Récompensé par un prix de la mise en scène au dernier festival de Berlin, Barbara propose une variation supplémentaire sur l’Allemagne communiste des années 1980. À première vue pas franchement emballant, le film vient pourtant peu à peu cueillir le spectateur, par l’intelligence et la cohérence des moyens qu’il déploie.
Le thème de la séparation entre Allemagne de l’Est et de l’Ouest, qui fait régulièrement les beaux jours du cinéma allemand à l’étranger (La Vie des autres, Good Bye Lenin !), est ici abordé avec une délicatesse et une pudeur peu communes. Jusqu’ici, cette Histoire se logeait dans des récits prenant à bras le corps une période trouble, au moyen d’une avalanche de pathos et de rutilants récits de sacrifices. Christian Petzold leur préfère un chemin de traverse qui, par contraste, permet d’en faire ressortir plus humblement les enjeux. Barbara est une chirurgienne-pédiatre taciturne débarquant dans une petite ville de province, où elle se heurte vite au rejet de la plupart des habitants, qui n’apprécient guère l’aura de mystère entourant son arrivée soudaine. Son côté taiseux vient rapidement accréditer la thèse d’un lourd passé que le récit va dévoiler peu à peu, dans une logique narrative des plus classiques.

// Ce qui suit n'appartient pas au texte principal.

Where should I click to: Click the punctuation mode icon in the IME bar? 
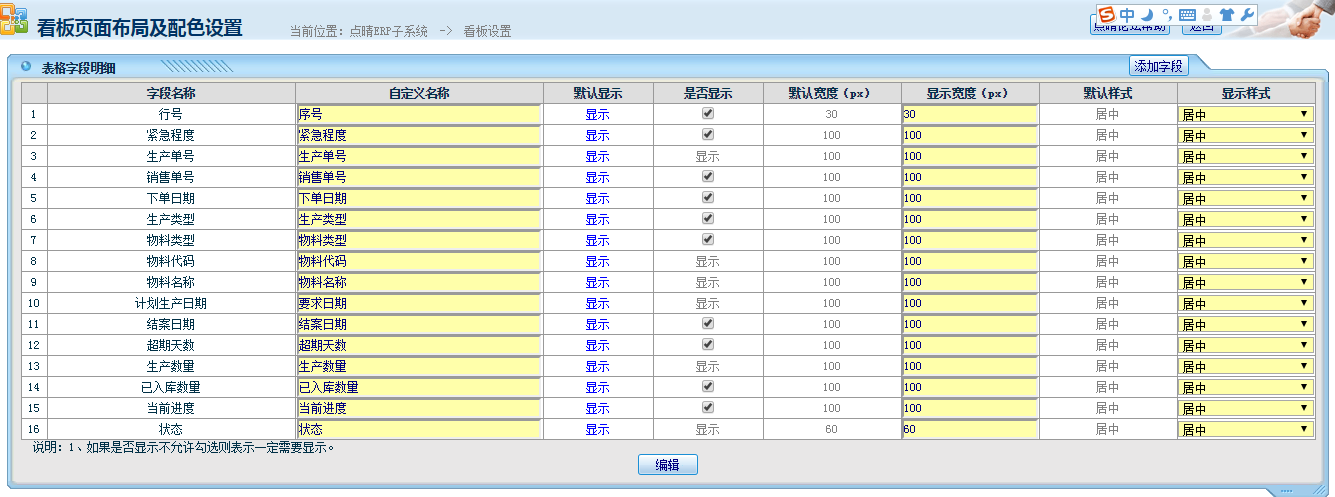coord(1166,15)
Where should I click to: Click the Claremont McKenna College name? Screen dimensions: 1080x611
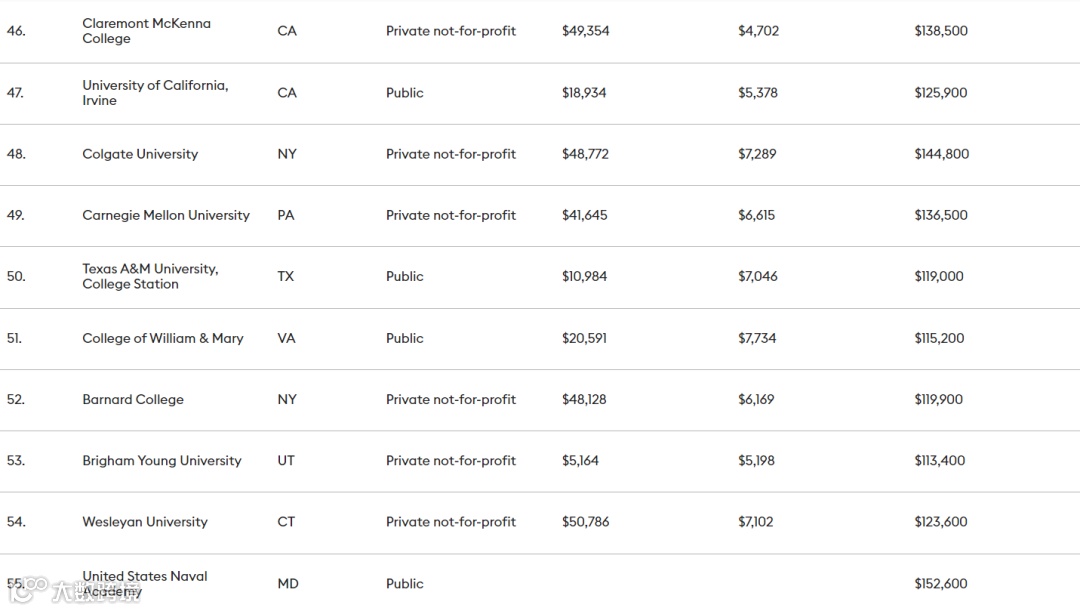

C’est d’ailleurs ce qui rebute un peu, au début : un film qui place tranquillement ses pions à intervalles réguliers, construit avec une méticulosité presque ronronnante qui vient, par exemple, atteindre la relation entre Barbara et le médecin du coin. Il ne serait pas interdit, alors, de se sentir pris au piège d’une mécanique trop bien huilée, si ce n’est que l’aspect pointilliste du scénario en constitue paradoxalement la force. Car le film révèle, par l’acuité tranquille de sa mise en scène, tout ce qu’un mur pourtant situé à des kilomètres du lieu de l’intrigue a pu creuser comme distance entre les êtres. C’est ce qui constitue en partie l’intérêt de Barbara, par la façon dont Christian Petzold déplace les enjeux de l’Histoire dans un lieu où l’architecture est dépourvue de tous les signes autoritaires de l’époque. Ne reste alors plus que les personnages pour la faire vivre, par le biais d’une direction d’acteurs qui procède par petites touches.
Et qui révèle progressivement ce que cache le personnage de Barbara, suivie par la Stasi car suspectée de vouloir quitter le pays. Même si ces enjeux s’incarnent dans une trajectoire conventionnelle (comment redonner un certain sens à sa vie en s’investissant dans le travail), ce n’est encore une fois pas tant la facture qui compte, mais ce qu’elle dissimule derrière son apparente application. La relation entre Barbara et le médecin prend alors une autre dimension, à mesure que la gentillesse de celui-ci devient suspecte de collaboration avec le régime. Loin de jouer la carte du suspense à ce sujet, Petzold questionne plutôt la dimension paranoïaque de son récit, dévoilant toute la perversité du régime de traque imposé à l’héroïne : n’est-ce pas s’avouer vaincu par le système si l’on considère la bonté des autres comme une potentielle menace ? Et d’y répondre avec une intelligence retorse tout au long du film, par un attachement à la valeur du travail, cette valeur que le régime a tenté d’imposer comme étendard de la splendeur communiste à tout un peuple. Ce n’est donc pas la moindre des choses que de mettre en scène le quotidien laborieux d’un médecin et de son infirmière, car ils sont les seuls à même de panser les plaies, de soigner ce cancer qui ronge toute une société.